I was a power user, wrote batch files quickly, and just didn't get this Macintosh thing with the mouse and GUI. I played with the Macs a bit, especially once the Mac II came out with color graphics, but for work I used my Zenith PC.
Then I got a job at ComputerLand of Grand Rapids (MI), where everyone was enamored of the Mac. As a DOS geek, I thought this would be my opportunity to sell a lot of IBM, Compaq, NEC, and other brands of DOS computers. Little did I know that within six months I'd become a Mac user.
This was the dark ages of Windows, and once I started using the Mac regularly, I sold my Zenith and never looked back. I've been a Mac user for about 16 years now, and I have no regrets.
A few years ago I bought a cheap used Dell with Windows 98 because the Mac version of Yahoo Messenger didn't support chat or voice. (For the record, it still doesn't.) It worked, but I never used it for much else. Win98 simply wasn't comparable the OS X - or the classic Mac OS, for that matter.
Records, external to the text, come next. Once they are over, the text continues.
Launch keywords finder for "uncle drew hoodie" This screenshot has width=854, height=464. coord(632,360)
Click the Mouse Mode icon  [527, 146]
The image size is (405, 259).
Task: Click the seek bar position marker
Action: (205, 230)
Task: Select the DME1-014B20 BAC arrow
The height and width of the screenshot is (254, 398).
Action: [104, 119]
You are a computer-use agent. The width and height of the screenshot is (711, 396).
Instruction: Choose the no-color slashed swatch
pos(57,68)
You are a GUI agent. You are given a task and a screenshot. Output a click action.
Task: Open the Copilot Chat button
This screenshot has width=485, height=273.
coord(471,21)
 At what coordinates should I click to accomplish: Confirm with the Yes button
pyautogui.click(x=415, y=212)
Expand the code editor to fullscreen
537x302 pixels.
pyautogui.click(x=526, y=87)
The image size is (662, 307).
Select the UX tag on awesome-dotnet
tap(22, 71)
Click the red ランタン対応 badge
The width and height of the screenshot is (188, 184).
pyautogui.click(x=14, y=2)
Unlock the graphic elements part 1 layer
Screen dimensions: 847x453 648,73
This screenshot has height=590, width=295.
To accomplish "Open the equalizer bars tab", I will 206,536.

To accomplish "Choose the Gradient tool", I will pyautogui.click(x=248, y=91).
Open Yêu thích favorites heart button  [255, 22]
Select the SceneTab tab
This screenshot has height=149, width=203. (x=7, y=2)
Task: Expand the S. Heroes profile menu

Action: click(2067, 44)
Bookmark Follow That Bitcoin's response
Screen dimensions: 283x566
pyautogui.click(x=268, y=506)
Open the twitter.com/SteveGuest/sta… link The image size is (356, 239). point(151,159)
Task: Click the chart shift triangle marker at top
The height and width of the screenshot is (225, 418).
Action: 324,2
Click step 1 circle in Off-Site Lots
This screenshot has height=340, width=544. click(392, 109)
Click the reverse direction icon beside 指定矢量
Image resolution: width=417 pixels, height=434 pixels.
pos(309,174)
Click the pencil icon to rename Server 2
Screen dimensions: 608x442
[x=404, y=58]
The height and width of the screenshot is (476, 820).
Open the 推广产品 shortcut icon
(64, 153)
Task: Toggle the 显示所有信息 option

About a year ago I bought an Acer laptop for US$700 so I could solve some problems IE 5.5 and 6.0 users were experiencing with Low End Mac's new CSS-based design. The design worked on all the Mac browsers and all the Windows browsers that didn't use the IE 5.5/6.0 rendering engine - but one-third of our visitors were using Windows XP and IE 6.0, so we had to solve the problem.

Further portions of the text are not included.